Posts Tagged ‘Cape buffalo’
In 2010 and 2011, I was extremely lucky to visit Kenya in East Africa to photograph the ‘Big Five’ including elephant, white rhino, buffalo, lion and leopard plus many other species in several protected areas including the Masai Mara, Lake Nakuru and Samburu national reserves plus Sweetwaters private reserve in the west and central areas of Kenya.
Mt. Kilomanjaro seen from Amboseli National Park.
This year in May, it was decided with the safari company to go south this time to some new but very famous protected areas including Amboseli and Tsavo (West and East) national parks near Mount Kilomanjaro on the border with Tanzania. I also visited Shimba Hills and Taita wildlife sanctuaries and finally Nairobi National Park near the city of Nairobi.
Mt. Kilomanjaro seen from Tsavo (West) National Park.
The highlight of this trip was catching a black-mane lion in the grasslands of Taita Wildlife Sanctuary on my way back to Nairobi near the end of my trip. A very luck encounter and a dream come true….!
Black-mane lion in Taita close to dusk.
Lazy lion yawning and showing his canines.
Then I was also extremely lucky to catch an elusive black rhino mother and her calf in Nairobi National Park on the last day of the safari. They were reintroduced from South Africa. These massive beasts are tough to see let alone photograph…!
Black rhino mother and calf down in a gully.
Another shot of the pair higher up on the ridge.
In most of the parks in Kenya, elephant and buffalo are common and easy to see and photograph. However, in Tsavo National Park, the world’s largest protected area, both species are red from the earthen clay found here and they stand-out. I spent six days in both sections of Tsavo and it was an amazing adventure.
A bull elephant in Tsavo (West) National Park.
Another red bull in Tsavo (East) National Park.
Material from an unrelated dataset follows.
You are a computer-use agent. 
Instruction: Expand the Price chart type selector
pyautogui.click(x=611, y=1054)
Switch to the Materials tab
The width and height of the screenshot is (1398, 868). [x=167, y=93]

A Cape buffalo bull in Tsavo (East).
Then, I headed further south to the mist shrouded jungles of Shimba Hills near the southern port city of Mombassa on the coast. Here elephant are gray and buffalo are black as normal with other parts of Kenya.
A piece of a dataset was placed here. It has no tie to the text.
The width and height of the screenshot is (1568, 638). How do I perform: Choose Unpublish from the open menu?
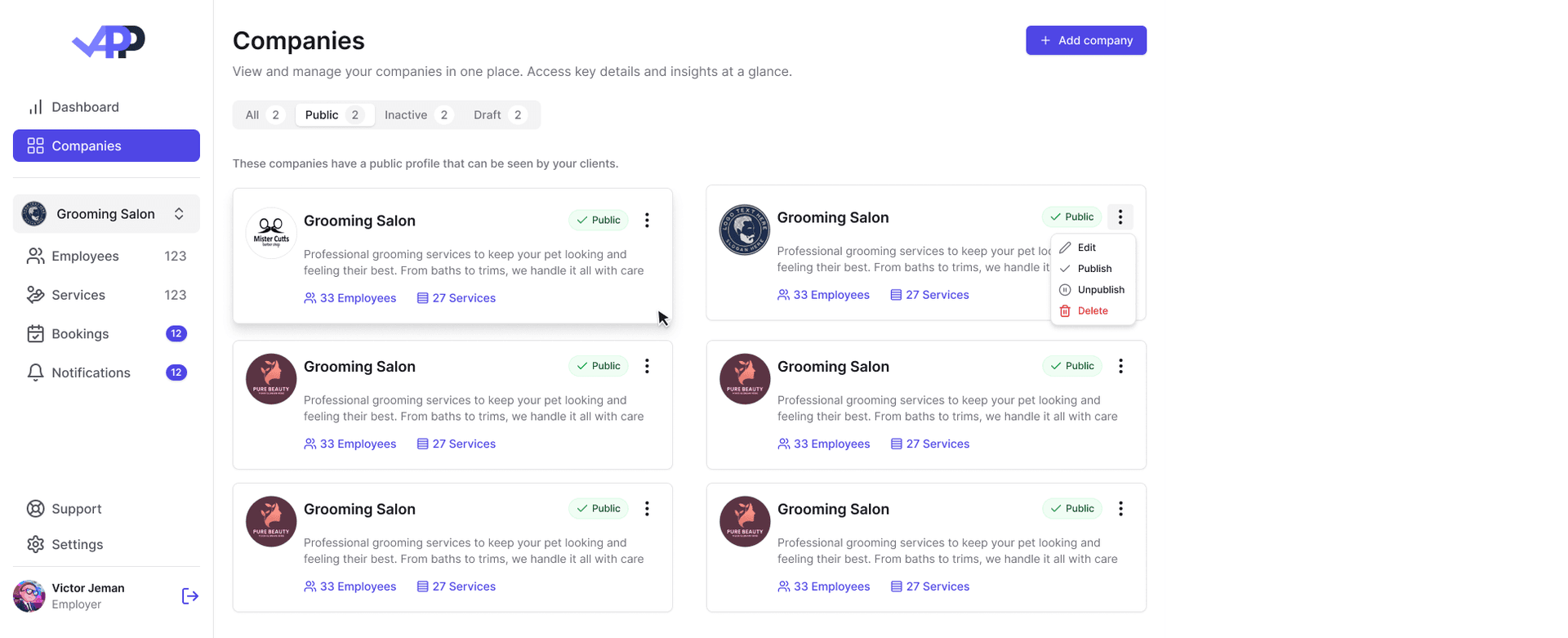[1099, 289]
Young elephant in Shimba Hills. This bull is in musth, a state where male elephants can be very aggressive. Note fluid draining from the temporal gland.
A Cape buffalo bull with an unusual set of horns in mist shrouded Shimba Hills.
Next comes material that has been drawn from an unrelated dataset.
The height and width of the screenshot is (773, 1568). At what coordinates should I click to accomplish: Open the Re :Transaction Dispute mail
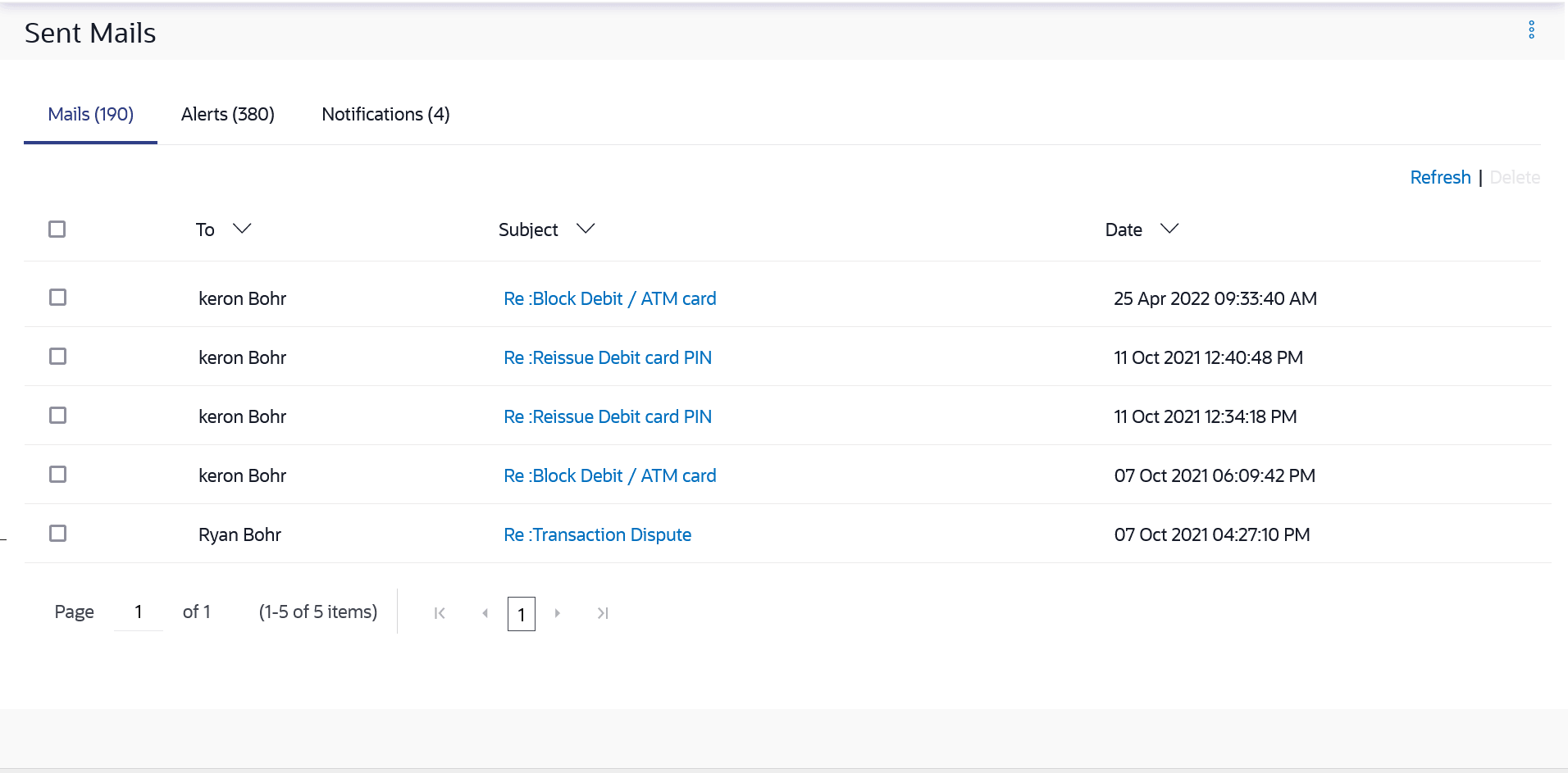(x=597, y=535)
Over the course of two weeks, I traveled more than 3,000 kilometers with my good companion, driver and guide Patrick Mjoroge, a Kenyan national with a good heart and loads of experience (more than 25 years) to help me get the best possible opportunities for photographing wildlife. He is an ‘eagle eye’ and saw the wild cat and jackal hanging in a leopard’s tree in Tsavo (East).
Leopard’s prey: A wild cat and a black-backed jackal.
My leopard camera trapped eating the jackal in Tsavo (East).
This was simply an amazing feat which allowed me to camera trap the leopard previously published under ‘A needle in the haystack’ and to make-up the ‘Big Five’ once again. Three times lucky I guess.
Me and Patrick in Taita Wildlife Sanctuary.
I’m now in the process of planning a forth visit to Kenya in early December. It will be another two-week trip down south hopefully to catch some more species that I still do not have like kudu and wild dogs. I’m working on a forth book about wildlife in Asia and Africa as a comparison, and hope to be finished sometime next year. That’s the plan anyway..!
Hope ya’ all will enjoy this post. Another post to follow on all the other species I collected in the two-week period.
Additional photos of the ‘Big Five’:
Lone lioness found in the savannah during mid-day in Nairobi National Park.
Elephants in Amboseli National Park.
Cape buffalo in Amboseli.
Mother elephant and baby in Amboseli. These are the longest tusks I have ever seen on an African elephant. This place is well protected with a mandate of ‘shoot to kill’ any poachers.